> _Data to process_:

───

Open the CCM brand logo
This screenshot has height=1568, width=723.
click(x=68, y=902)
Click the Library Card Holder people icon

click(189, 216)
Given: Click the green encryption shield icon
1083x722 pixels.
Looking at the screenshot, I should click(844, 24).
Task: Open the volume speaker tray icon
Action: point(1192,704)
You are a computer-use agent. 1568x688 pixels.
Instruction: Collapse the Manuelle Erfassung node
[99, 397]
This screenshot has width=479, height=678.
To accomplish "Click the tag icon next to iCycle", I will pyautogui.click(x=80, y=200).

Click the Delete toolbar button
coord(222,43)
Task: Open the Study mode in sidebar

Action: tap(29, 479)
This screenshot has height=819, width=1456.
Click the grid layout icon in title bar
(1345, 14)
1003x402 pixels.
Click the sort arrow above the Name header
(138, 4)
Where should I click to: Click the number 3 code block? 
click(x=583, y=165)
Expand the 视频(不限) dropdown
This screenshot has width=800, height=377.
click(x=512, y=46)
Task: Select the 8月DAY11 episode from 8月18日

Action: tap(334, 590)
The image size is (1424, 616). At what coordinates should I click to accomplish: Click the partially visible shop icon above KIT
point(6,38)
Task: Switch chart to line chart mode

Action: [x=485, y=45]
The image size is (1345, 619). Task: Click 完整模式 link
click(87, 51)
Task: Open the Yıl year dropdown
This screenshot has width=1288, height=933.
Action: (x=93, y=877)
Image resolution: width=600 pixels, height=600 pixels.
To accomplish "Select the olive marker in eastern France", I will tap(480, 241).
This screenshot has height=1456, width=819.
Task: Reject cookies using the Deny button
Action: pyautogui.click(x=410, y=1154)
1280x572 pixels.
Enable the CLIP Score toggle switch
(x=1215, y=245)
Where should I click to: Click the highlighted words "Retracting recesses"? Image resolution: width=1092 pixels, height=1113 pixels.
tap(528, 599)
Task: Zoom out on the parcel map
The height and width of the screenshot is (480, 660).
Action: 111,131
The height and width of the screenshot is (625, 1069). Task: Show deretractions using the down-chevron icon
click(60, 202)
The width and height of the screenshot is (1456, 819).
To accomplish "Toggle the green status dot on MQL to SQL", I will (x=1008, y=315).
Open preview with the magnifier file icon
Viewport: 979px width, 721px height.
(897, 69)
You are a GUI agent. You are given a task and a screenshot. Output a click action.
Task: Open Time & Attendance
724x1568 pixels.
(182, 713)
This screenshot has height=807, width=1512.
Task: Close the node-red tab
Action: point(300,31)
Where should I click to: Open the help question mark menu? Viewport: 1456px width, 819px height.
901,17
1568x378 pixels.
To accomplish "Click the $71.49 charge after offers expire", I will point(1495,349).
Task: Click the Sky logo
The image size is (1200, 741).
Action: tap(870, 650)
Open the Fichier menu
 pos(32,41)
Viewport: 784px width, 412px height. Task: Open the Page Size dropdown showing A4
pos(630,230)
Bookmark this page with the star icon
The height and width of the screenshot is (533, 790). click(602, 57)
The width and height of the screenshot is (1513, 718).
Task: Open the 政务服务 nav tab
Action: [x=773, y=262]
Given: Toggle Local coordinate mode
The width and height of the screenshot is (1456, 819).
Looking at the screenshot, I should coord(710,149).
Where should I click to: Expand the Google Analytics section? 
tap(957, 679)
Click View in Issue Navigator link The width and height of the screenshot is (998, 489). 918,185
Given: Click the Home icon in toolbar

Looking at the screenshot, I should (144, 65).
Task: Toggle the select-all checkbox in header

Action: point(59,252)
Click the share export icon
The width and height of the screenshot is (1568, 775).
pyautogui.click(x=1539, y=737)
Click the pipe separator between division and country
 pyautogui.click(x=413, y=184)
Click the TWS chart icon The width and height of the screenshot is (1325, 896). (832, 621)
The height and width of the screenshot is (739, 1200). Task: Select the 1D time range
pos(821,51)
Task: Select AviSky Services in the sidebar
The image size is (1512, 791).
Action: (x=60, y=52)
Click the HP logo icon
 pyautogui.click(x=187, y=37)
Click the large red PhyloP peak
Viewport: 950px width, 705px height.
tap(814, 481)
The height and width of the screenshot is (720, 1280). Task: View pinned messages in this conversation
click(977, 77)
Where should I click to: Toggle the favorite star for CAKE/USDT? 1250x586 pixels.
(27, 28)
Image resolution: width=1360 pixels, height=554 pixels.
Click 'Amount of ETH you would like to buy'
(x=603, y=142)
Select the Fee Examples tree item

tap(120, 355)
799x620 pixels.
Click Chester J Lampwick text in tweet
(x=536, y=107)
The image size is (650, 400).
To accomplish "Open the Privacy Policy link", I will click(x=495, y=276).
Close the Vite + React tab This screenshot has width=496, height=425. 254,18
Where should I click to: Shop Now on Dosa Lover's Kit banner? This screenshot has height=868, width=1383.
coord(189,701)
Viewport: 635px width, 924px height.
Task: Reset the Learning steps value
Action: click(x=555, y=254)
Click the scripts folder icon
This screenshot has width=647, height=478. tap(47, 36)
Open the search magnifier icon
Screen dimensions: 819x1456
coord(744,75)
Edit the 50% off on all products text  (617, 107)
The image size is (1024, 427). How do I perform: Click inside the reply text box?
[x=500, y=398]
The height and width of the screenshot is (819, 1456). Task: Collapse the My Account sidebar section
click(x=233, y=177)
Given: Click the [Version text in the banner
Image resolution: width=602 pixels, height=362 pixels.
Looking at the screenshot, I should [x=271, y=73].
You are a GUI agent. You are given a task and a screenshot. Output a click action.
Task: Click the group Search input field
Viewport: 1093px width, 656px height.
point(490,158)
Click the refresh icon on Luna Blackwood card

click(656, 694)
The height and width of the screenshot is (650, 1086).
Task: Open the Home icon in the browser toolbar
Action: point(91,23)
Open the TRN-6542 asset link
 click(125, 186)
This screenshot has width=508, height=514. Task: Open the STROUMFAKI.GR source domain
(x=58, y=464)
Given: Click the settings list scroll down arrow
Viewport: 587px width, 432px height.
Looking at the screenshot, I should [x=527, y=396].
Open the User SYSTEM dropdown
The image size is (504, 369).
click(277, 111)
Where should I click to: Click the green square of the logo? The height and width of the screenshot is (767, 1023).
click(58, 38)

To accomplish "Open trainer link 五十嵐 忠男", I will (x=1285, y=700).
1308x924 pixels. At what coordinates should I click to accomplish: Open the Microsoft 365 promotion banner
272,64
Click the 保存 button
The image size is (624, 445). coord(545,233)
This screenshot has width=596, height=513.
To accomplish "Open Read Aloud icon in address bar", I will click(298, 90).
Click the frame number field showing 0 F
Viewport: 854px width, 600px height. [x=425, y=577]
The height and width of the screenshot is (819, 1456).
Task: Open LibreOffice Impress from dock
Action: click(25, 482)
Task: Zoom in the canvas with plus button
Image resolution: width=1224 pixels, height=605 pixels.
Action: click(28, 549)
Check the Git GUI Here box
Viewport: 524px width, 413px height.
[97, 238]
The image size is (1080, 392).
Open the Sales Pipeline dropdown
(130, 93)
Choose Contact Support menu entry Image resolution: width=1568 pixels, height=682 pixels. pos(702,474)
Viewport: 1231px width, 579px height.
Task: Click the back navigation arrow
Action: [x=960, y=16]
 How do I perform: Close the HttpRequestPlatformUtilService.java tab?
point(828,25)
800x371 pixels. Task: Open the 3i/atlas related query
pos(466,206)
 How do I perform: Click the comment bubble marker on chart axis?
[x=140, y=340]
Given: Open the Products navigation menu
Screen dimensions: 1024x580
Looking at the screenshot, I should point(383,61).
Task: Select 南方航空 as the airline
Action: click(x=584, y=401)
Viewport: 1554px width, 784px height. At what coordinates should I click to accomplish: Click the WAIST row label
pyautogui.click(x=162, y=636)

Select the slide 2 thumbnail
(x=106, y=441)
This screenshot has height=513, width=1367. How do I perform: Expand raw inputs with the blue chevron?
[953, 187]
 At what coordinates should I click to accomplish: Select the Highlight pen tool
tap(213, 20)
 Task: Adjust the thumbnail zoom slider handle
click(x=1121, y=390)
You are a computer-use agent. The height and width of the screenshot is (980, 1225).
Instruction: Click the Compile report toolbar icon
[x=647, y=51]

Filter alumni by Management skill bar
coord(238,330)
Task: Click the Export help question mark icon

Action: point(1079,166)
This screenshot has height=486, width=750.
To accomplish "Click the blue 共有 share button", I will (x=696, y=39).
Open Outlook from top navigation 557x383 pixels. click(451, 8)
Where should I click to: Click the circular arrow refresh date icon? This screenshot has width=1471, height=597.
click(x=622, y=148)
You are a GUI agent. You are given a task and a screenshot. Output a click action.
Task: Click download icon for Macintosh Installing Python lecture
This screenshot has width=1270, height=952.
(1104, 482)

───

> _Given problem_:
Output the records from the line containing "The image size is (1080, 392)." through the line containing "Action: [x=960, y=16]" as a Markdown table with columns Row and Line, skipping any blank lines.

> _Output of the exercise_:
| Row | Line |
|---|---|
| 1 | The image size is (1080, 392). |
| 2 | Open the Sales Pipeline dropdown |
| 3 | (130, 93) |
| 4 | Choose Contact Support menu entry Image resolution: width=1568 pixels, height=682 pixels. pos(702,474) |
| 5 | Viewport: 1231px width, 579px height. |
| 6 | Task: Click the back navigation arrow |
| 7 | Action: [x=960, y=16] |